The source of all the data used was considered sufficiently reliable for the purposes of this investigation, and the estimated 75% of admissions recorded by the HAA database can be considered representative. Data acquired from Labour Force Survey 2004 is reliant on the declared/taxable income of any household in question, and therefore not be representative of the ‘true' total income of a given household. For the purposes of this investigation, an assumption is made that ‘undeclared' income is directly proportional to ‘declared' income in each district, although this may be incorrect, and is therefore a limitation of this study. Obtaining accurate data regarding ‘true' incomes for individual households would be impossible, alternative measures of affluence (car ownership etc) may be more suitable, and considered for future studies.
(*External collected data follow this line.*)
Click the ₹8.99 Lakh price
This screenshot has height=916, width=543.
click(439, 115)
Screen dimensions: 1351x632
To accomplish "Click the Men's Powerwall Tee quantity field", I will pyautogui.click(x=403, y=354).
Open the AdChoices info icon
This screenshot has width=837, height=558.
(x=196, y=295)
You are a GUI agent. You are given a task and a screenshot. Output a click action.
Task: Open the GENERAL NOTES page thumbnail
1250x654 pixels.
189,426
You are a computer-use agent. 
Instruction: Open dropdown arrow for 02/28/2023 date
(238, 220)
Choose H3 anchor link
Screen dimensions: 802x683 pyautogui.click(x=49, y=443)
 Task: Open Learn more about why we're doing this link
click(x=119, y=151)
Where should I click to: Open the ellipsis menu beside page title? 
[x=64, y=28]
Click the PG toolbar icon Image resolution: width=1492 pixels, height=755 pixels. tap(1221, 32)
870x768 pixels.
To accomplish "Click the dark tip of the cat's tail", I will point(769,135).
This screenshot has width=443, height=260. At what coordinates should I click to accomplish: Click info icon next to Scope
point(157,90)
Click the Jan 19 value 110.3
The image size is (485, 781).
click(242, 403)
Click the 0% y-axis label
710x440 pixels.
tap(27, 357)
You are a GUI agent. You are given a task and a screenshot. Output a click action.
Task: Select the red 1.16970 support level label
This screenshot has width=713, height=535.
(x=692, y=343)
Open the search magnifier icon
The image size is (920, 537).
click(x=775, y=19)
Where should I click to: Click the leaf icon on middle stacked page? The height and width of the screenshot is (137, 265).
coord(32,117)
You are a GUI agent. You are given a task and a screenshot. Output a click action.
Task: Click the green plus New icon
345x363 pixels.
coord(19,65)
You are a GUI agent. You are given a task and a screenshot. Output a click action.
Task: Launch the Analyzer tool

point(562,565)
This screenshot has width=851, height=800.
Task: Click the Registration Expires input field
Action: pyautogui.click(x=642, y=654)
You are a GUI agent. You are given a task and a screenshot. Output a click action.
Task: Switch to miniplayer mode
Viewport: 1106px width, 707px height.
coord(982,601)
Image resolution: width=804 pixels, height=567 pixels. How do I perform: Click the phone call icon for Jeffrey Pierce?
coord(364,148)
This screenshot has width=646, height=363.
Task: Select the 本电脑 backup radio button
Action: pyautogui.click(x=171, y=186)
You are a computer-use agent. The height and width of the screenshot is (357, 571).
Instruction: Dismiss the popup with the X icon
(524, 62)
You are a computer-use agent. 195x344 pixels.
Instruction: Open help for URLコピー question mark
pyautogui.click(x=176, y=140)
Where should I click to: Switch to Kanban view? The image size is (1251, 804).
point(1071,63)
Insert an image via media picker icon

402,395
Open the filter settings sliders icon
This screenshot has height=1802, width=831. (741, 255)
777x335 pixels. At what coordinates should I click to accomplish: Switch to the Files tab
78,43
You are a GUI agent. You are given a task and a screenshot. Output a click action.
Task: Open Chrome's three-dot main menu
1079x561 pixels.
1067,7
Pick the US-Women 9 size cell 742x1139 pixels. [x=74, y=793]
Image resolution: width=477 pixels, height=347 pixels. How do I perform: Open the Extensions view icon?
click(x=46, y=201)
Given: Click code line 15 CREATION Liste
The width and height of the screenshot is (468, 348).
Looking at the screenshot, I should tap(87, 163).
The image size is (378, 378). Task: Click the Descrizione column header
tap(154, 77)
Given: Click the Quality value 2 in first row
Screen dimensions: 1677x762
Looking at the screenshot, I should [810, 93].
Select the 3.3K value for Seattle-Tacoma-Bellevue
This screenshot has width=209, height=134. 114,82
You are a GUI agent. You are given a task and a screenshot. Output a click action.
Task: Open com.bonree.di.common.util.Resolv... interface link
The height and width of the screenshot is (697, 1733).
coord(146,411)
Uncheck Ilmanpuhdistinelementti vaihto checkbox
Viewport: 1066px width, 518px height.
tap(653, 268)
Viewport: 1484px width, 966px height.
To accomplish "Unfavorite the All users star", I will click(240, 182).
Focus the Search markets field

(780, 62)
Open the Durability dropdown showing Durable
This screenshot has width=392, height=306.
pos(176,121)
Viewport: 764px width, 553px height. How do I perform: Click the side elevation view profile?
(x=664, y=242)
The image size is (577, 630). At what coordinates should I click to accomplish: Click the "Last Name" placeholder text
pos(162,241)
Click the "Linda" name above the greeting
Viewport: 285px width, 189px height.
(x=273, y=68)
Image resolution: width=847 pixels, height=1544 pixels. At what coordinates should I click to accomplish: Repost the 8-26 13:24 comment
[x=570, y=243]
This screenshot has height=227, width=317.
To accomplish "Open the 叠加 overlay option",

The apparent trend observed within this study in some aspects runs contrary to other published data regarding the epidemiology of renal stone disease, where increasing incidence is observed with higher socioeconomic status10. Other observations suggest affluent Asian countries such as Taiwan and Japan, have been demonstrated to have lower rates of incidence than the poorer regions of the continent, and rates in industrial Europe were observed as being much higher than in North Africa11. One study observes renal stone disease as being most prevalent in the lower middle classes12. Our observations differ in that they relate to hospital admissions only, and required a clinical diagnosis of renal colic.
The peak incidence seen here in age group B conforms to peak ages of incidence in established literature13,14. Unfortunately, specific demographic reviews for the individual districts do not exist; only national data is available on age distribution. Therefore the relevance of the figures quoted in this review is dependant on the assumption that the number of individuals in each age group is equal in each district. The existence of a comprehensive district specific demographic review would be of benefit in any future study, in order to match for age specific risk.
As mentioned, genetic predisposition also is a major factor in the development of urinary stone disease/renal colic, and therefore differences in ethnic and foreign inhabitation of different districts may be confounding factors in this study. A future study may consider ethnicity/nationality variance between investigated populations.
In conclusion, this investigation highlights a possible economic trend in the incidence of admission for renal colic in Malta. Further more comprehensive investigation is needed for definitive confirmation. Renal colic continues to be significant phenomena within medical practice in Malta. Identification of avoidable inequalities of education and lifestyle may pave the way for decreased incidence of the complaint and the better health of a nation.